**TASK GOAL:**
After locating the line with "Viewport: 1862px width, 977px height.", set down that line and all the lines that follow it, unchanged, to the end of the records; omit the pictures.

**DATA RECORDS:**
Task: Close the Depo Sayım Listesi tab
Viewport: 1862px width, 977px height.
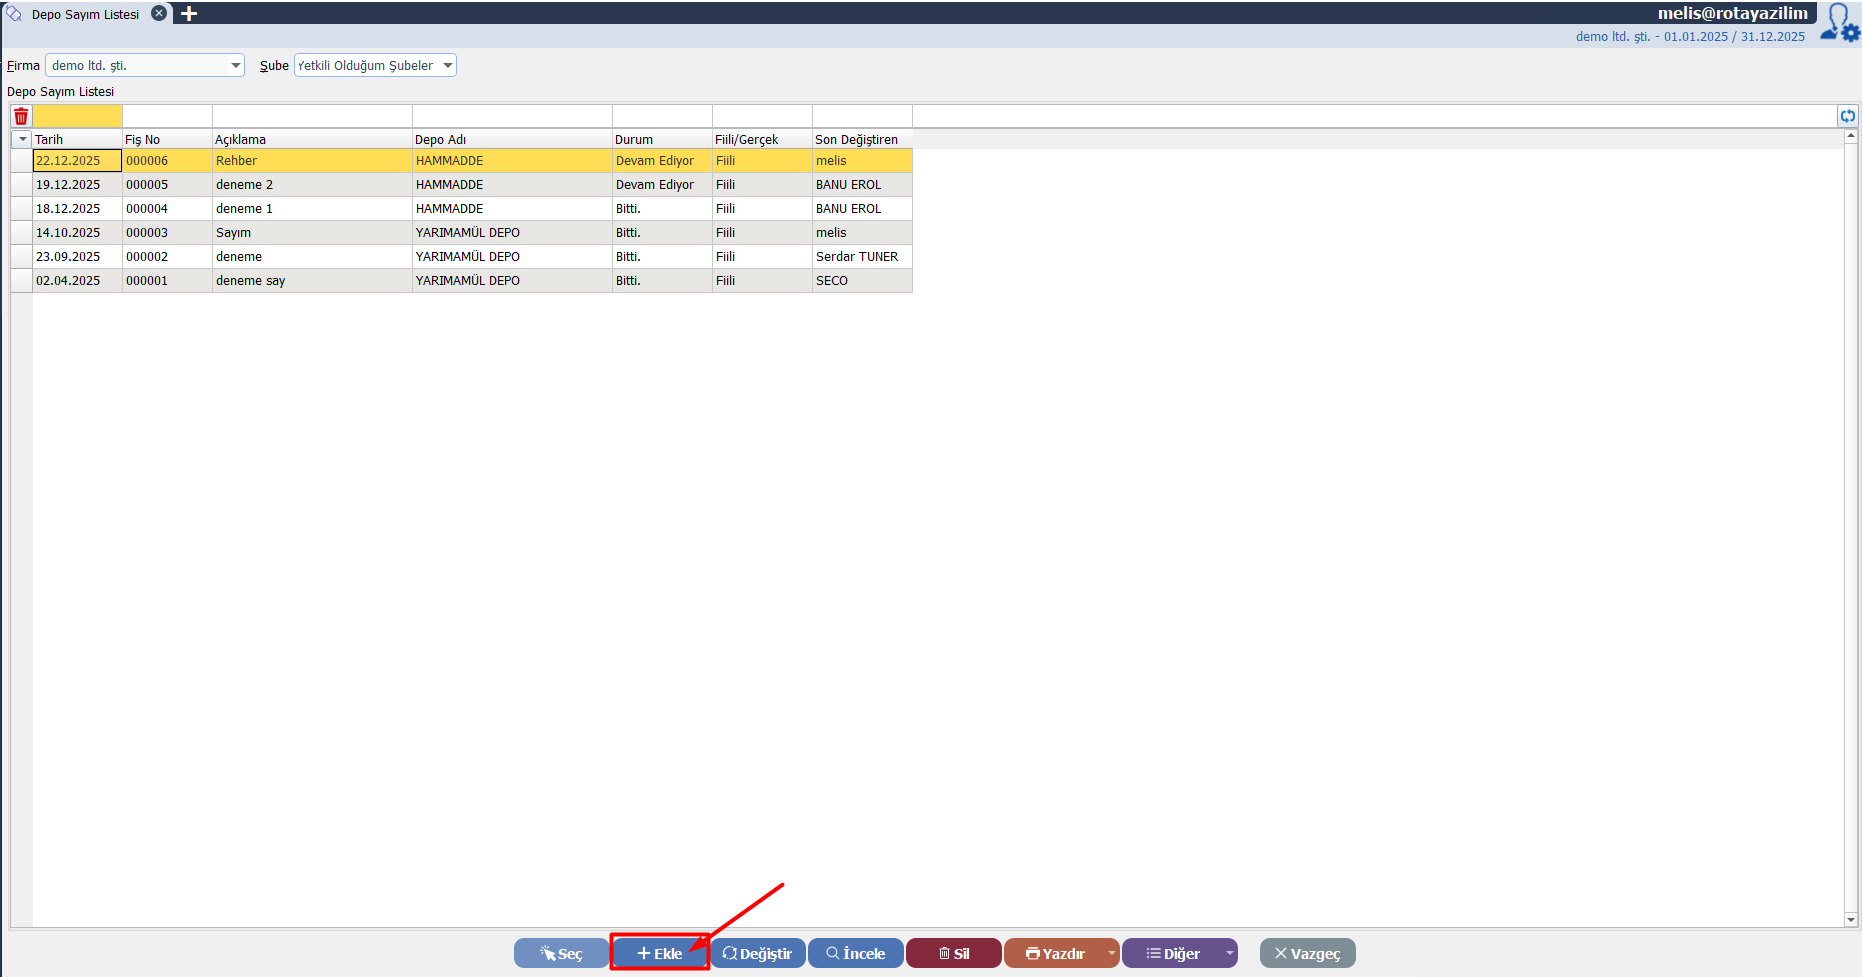Action: [158, 14]
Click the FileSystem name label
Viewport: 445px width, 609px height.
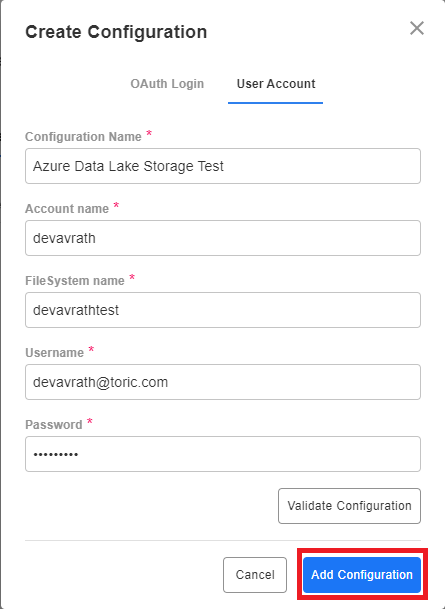[75, 280]
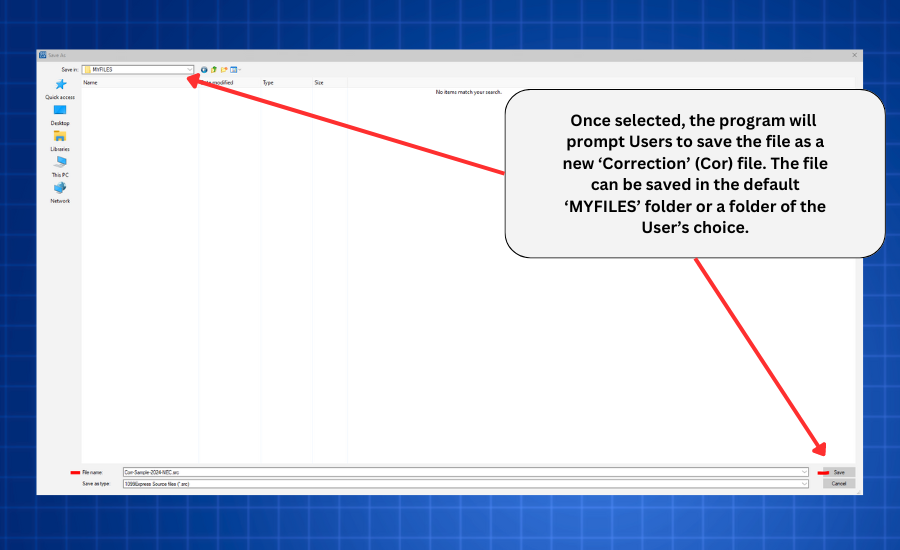
Task: Click into the File name text field
Action: click(450, 472)
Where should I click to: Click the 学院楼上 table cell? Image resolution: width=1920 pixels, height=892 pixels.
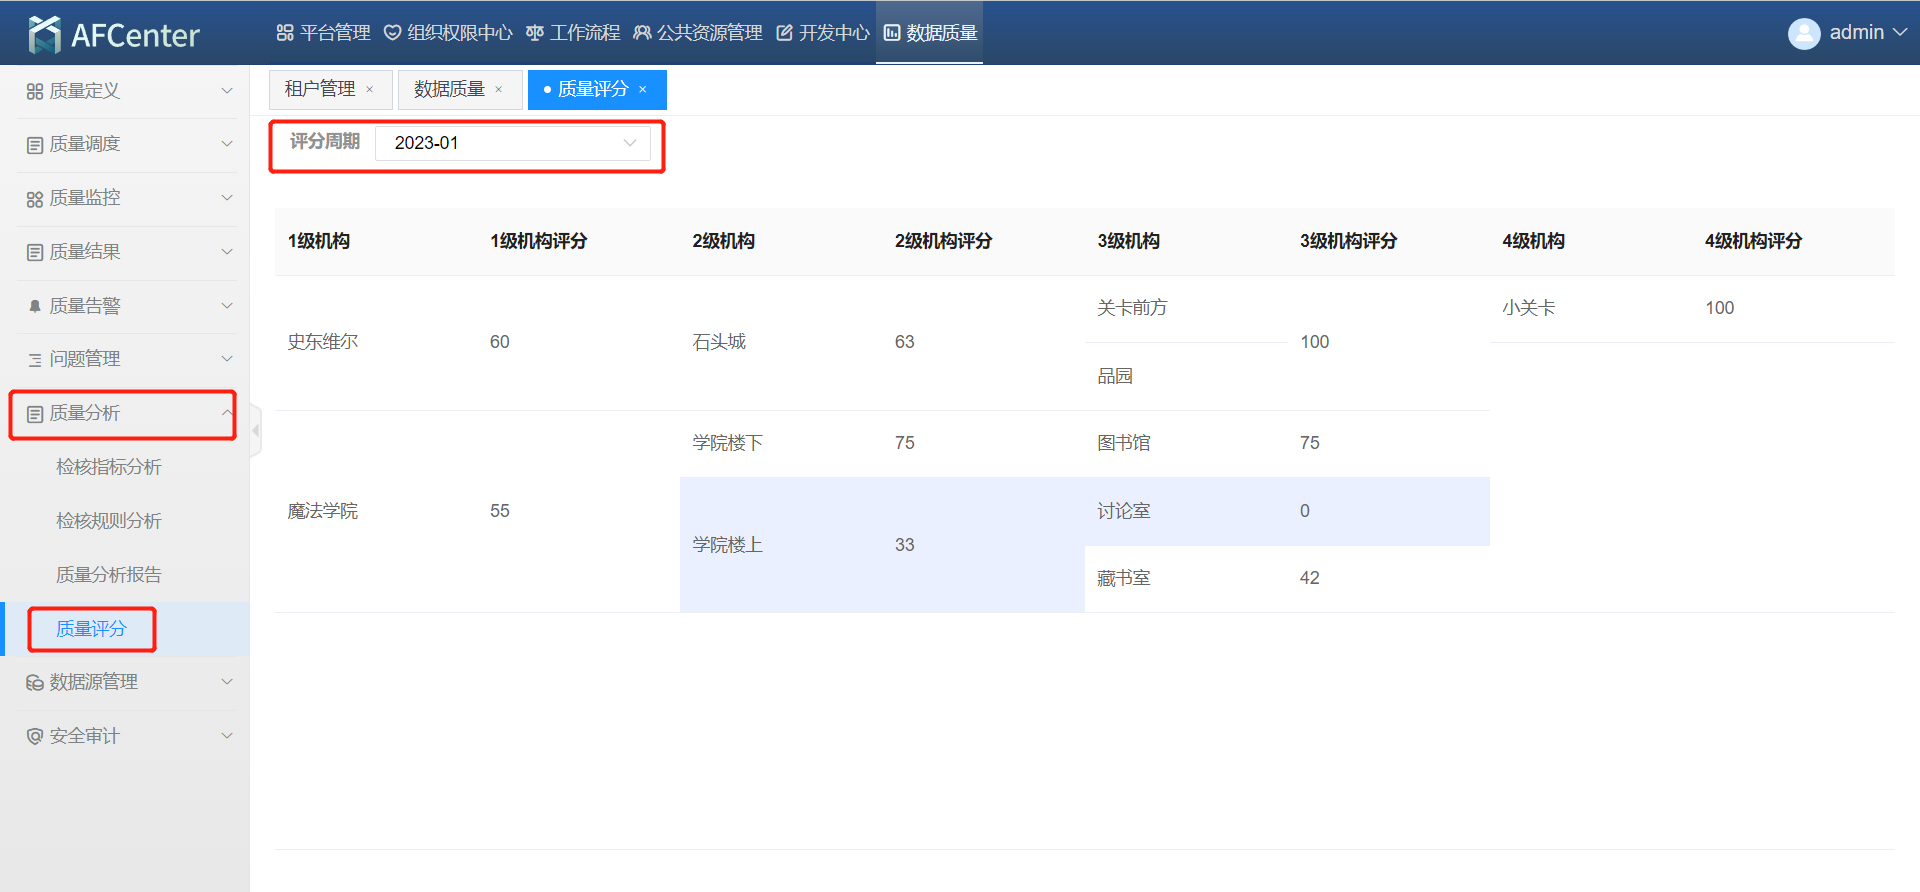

**WRITTEN SOLUTION:**
Viewport: 1862px width, 977px height.
Action: [158, 14]
Click the FileSystem name label
Viewport: 445px width, 609px height.
[75, 280]
Task: Click into the File name text field
Action: click(450, 472)
Where should I click to: Click the 学院楼上 table cell? Image resolution: width=1920 pixels, height=892 pixels.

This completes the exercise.